The Kentucky and Ohio ones hit me. Lexington and Louisville are to vastly different cities with incompatible cultures. Louisville is an old industrial Catholic city, Lexington is the horse capital of the world (so they say) very agrarian and very Protestant. Those living in either city may travel to Frankfort, but they do not go to each other except for events, definitely not for work. Lexington is closer to Cincinnati both in style, culture and geography. Cincinnati itself is the major hub in the area pulling in people from West Virginia, northern Kentucky and most of Southern Ohio.

Texas looks about right to me. My gut instinct is to also call Florida and the Northeast about on point.

    They took ZCTA data and fudged it until it looked cool. 'K. It looks cool. But if part of your method is "making it look cool" are we really learning anything from the process?
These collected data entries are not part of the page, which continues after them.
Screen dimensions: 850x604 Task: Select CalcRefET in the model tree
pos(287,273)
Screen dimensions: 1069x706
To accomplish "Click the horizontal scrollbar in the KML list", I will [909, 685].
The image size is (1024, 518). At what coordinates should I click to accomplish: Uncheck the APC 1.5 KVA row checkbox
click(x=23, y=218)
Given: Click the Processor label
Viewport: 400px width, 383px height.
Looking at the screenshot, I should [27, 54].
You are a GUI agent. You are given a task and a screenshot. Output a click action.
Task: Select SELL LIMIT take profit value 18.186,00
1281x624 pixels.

So, they made a pretty map. Wonder what the point of it is? Oh, hell, I did not catch this one:

    One of the decisions the researchers made was to limit the algorithm to 50 megaregions, which can be seen in the map above, where every node is colored according to the region it belongs to. This made the map more plausible visually. While 50 may sound like an arbitrary number, it makes sense mathematically because a very high percentage of commutes lie entirely within a megaregion relative to paths that cross boundaries between regions.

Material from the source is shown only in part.